**Teks yang Diberikan:**
▼▼▼

Hal tersebut yang tampaknya perlu dipikirkan dan dikaji oleh para ahli hukum perdata internasional sehubungan dengan kewarganegaraan ganda ini. Penulis berpendapat karena undang-undang kewarganegaraan ini masih baru maka potensi masalah yang bisa timbul dari masalah kewarganegaraan ganda ini belum menjadi kajian para ahli hukum perdata internasional.

 3.        Kritisi terhadap UU Kewarganegaraan yang baru
Walaupun banyak menuai pujian, lahirnya UU baru ini juga masih menuai kritik dari berbagai pihak. Salah satu pujian sekaligus kritik yang terkait dengan status kewarganegaraan anak perkawinan campuran datang dari KPC Melati (organisasi para istri warga negara asing).
“Ketua KPC Melati Enggi Holt mengatakan, Undang-Undang Kewarganegaraan menjamin kewarganegaraan anak hasil perkawinan antar bangsa. Enggi memuji kerja DPR yang mengakomodasi prinsip dwi kewarganegaraan, seperti mereka usulkan, dan menilai masuknya prinsip ini ke UU yang baru merupakan langkah maju. Sebab selama ini, anak hasil perkawinan campur selalu mengikuti kewarganegaraan bapak mereka. Hanya saja KPC Melati menyayangkan aturan warga negara ganda bagi anak hasil perkawinan campur hanya terbatas hingga si anak berusia 18 tahun. Padahal KPC Melati berharap aturan tersebut bisa berlaku sepanjang hayat si anak.

▲▲▲

**Data Mentah:**
▼▼▼

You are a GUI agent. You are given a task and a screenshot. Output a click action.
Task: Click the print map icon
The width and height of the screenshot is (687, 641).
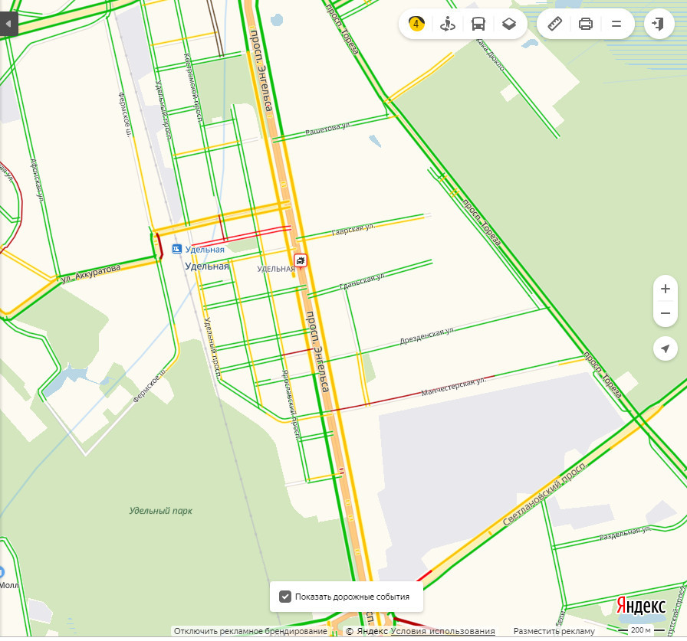point(586,24)
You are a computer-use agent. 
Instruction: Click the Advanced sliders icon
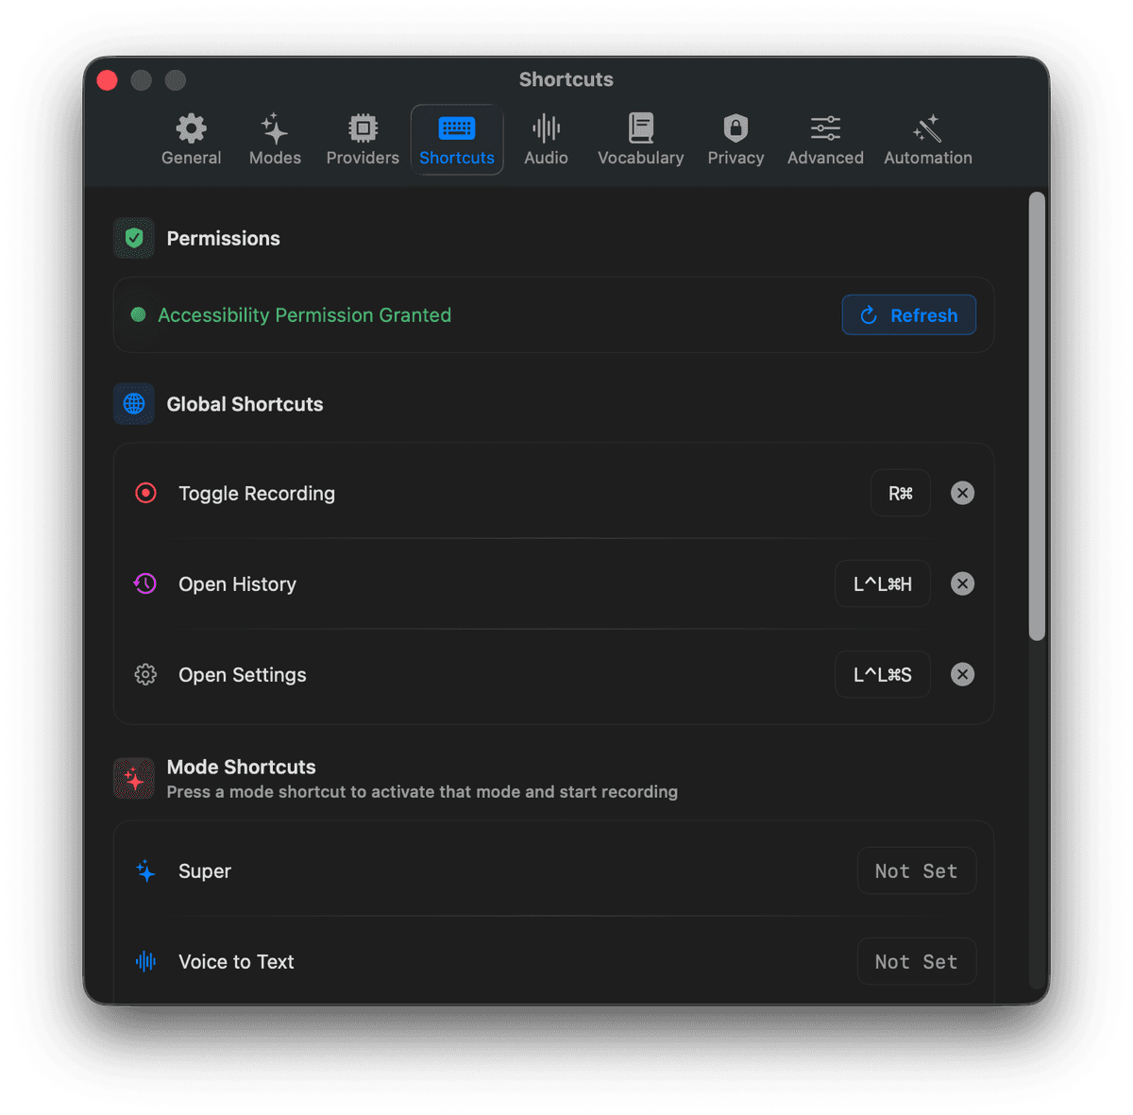coord(824,127)
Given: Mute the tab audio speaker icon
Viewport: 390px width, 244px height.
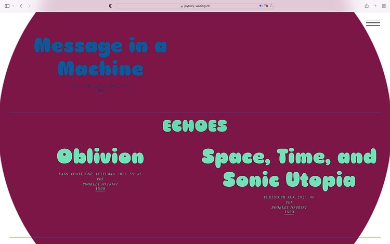Looking at the screenshot, I should coord(261,6).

▲▲▲

**Instruksi Tugas:** Tolong tuliskan ulang teks tentang UU Kewarganegaraan di atas secara utuh, kata demi kata tanpa perubahan apa pun.

**Hasil Akhir:**
Hal tersebut yang tampaknya perlu dipikirkan dan dikaji oleh para ahli hukum perdata internasional sehubungan dengan kewarganegaraan ganda ini. Penulis berpendapat karena undang-undang kewarganegaraan ini masih baru maka potensi masalah yang bisa timbul dari masalah kewarganegaraan ganda ini belum menjadi kajian para ahli hukum perdata internasional.

 3.        Kritisi terhadap UU Kewarganegaraan yang baru
Walaupun banyak menuai pujian, lahirnya UU baru ini juga masih menuai kritik dari berbagai pihak. Salah satu pujian sekaligus kritik yang terkait dengan status kewarganegaraan anak perkawinan campuran datang dari KPC Melati (organisasi para istri warga negara asing).
“Ketua KPC Melati Enggi Holt mengatakan, Undang-Undang Kewarganegaraan menjamin kewarganegaraan anak hasil perkawinan antar bangsa. Enggi memuji kerja DPR yang mengakomodasi prinsip dwi kewarganegaraan, seperti mereka usulkan, dan menilai masuknya prinsip ini ke UU yang baru merupakan langkah maju. Sebab selama ini, anak hasil perkawinan campur selalu mengikuti kewarganegaraan bapak mereka. Hanya saja KPC Melati menyayangkan aturan warga negara ganda bagi anak hasil perkawinan campur hanya terbatas hingga si anak berusia 18 tahun. Padahal KPC Melati berharap aturan tersebut bisa berlaku sepanjang hayat si anak.